#### [Directions for this task]
Only those lines from the one with "Task: Click the Euro" through the last line of the material belong in the answer, each repeated exactly.

(Records shown begins)

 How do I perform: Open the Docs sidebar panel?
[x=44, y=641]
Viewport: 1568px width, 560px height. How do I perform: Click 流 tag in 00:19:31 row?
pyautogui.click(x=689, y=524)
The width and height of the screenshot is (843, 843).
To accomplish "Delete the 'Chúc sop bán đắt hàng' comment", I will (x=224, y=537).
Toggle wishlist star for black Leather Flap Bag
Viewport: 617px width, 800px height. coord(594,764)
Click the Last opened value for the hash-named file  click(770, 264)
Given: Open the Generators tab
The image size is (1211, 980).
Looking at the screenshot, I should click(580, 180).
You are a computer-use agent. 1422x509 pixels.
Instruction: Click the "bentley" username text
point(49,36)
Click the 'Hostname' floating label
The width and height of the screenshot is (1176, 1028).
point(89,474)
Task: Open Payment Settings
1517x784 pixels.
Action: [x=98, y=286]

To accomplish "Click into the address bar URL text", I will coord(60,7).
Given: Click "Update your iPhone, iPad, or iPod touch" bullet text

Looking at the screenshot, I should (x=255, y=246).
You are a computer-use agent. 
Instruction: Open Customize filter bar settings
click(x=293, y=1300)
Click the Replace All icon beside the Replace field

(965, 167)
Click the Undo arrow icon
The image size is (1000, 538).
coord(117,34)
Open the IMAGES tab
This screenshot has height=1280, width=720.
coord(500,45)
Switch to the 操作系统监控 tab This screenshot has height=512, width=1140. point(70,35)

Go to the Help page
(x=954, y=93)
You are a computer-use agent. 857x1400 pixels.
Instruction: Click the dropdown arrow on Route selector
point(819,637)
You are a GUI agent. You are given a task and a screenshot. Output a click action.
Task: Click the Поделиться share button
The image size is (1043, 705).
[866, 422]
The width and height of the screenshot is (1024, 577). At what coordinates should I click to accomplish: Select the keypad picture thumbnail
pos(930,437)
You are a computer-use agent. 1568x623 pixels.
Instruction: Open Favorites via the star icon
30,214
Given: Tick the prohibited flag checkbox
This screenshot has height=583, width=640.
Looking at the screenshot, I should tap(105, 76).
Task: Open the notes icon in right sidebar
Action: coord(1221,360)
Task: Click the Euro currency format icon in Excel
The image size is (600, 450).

(Records shown ends)

#### [Task result]
Task: Click the Euro currency format icon in Excel
The image size is (600, 450).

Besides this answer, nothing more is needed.